### [DIRECTION]
Extract every line of the data below verbatim, leaving out the pictures.

[Stored entries]
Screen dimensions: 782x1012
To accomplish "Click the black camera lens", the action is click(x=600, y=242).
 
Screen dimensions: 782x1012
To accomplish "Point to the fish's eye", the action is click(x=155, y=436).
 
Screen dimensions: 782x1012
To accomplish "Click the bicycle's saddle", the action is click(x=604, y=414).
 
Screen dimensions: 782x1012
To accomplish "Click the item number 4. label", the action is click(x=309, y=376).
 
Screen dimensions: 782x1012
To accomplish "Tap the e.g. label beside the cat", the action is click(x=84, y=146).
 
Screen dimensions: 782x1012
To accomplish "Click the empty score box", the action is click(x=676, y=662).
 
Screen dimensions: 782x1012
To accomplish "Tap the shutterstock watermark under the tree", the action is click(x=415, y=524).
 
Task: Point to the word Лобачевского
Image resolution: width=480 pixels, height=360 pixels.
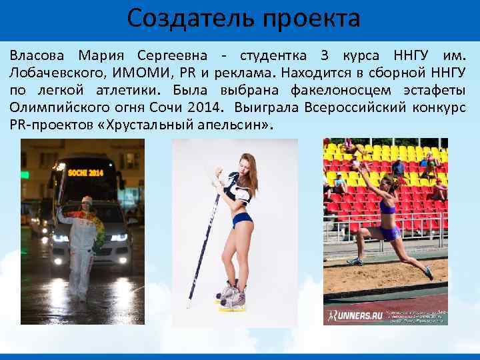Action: tap(59, 72)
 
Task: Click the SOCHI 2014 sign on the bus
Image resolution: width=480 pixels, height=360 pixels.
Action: tap(87, 172)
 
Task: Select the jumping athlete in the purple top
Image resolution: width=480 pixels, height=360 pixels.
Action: tap(387, 213)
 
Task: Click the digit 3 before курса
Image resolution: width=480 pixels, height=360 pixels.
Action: tap(322, 55)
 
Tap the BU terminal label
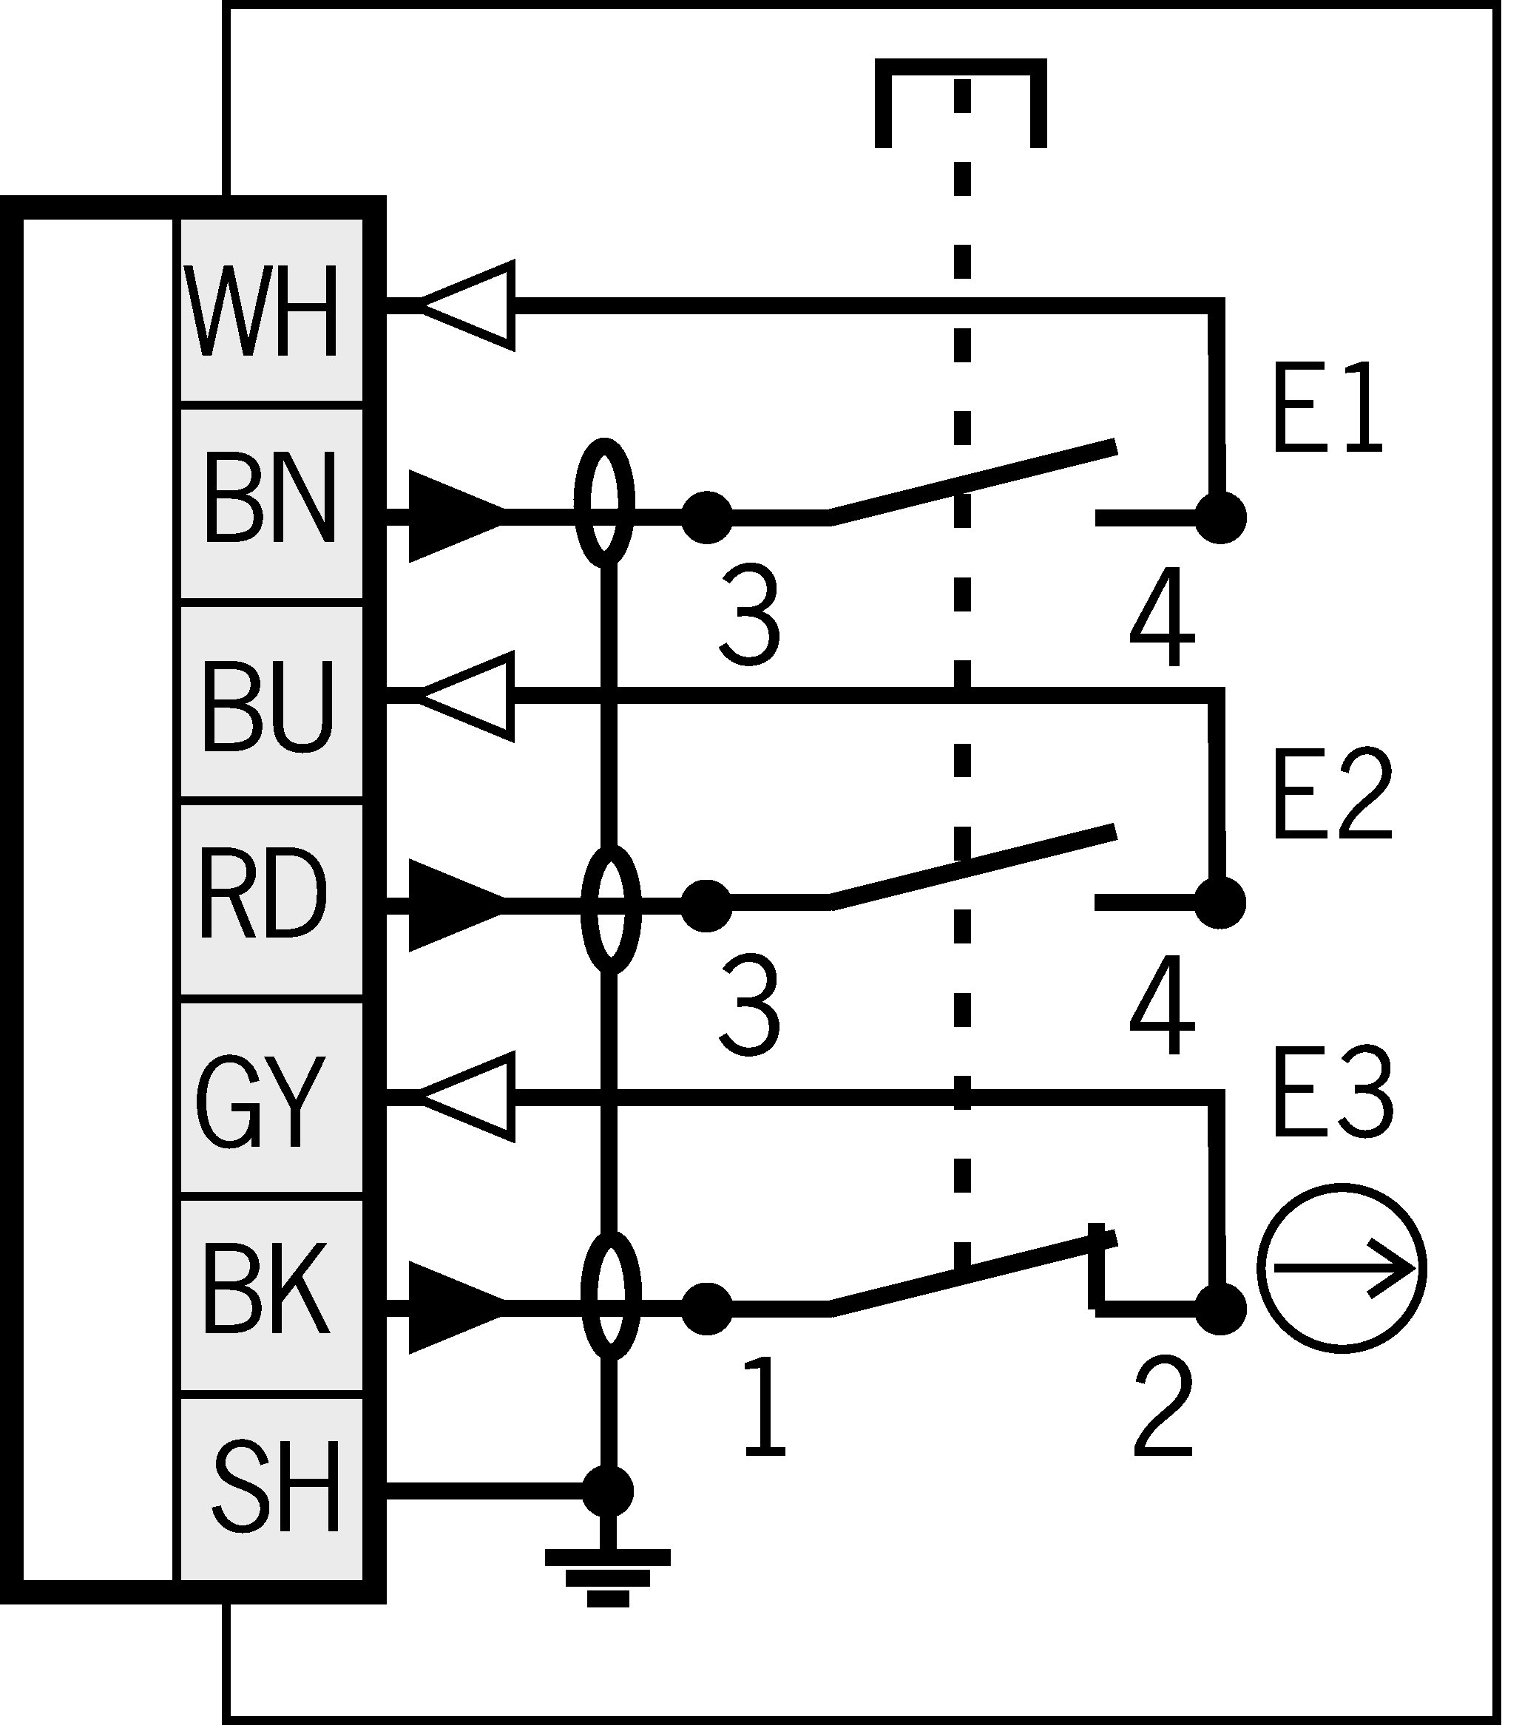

### [RESPONSE]
Screen dimensions: 782x1012
To accomplish "Click the black camera lens", the action is click(x=600, y=242).
 
Screen dimensions: 782x1012
To accomplish "Point to the fish's eye", the action is click(x=155, y=436).
 
Screen dimensions: 782x1012
To accomplish "Click the bicycle's saddle", the action is click(x=604, y=414).
 
Screen dimensions: 782x1012
To accomplish "Click the item number 4. label", the action is click(x=309, y=376).
 
Screen dimensions: 782x1012
To accomplish "Tap the e.g. label beside the cat", the action is click(x=84, y=146).
 
Screen dimensions: 782x1012
To accomplish "Click the empty score box", the action is click(x=676, y=662).
 
Screen dimensions: 782x1012
To accomplish "Tap the shutterstock watermark under the tree", the action is click(x=415, y=524).
 
Task: Point to the word Лобачевского
Image resolution: width=480 pixels, height=360 pixels.
Action: tap(59, 72)
 
Task: Click the SOCHI 2014 sign on the bus
Image resolution: width=480 pixels, height=360 pixels.
Action: tap(87, 172)
 
Task: Select the jumping athlete in the purple top
Image resolution: width=480 pixels, height=360 pixels.
Action: tap(387, 213)
 
Task: Click the digit 3 before курса
Image resolution: width=480 pixels, height=360 pixels.
Action: tap(322, 55)
 
Tap the BU terminal label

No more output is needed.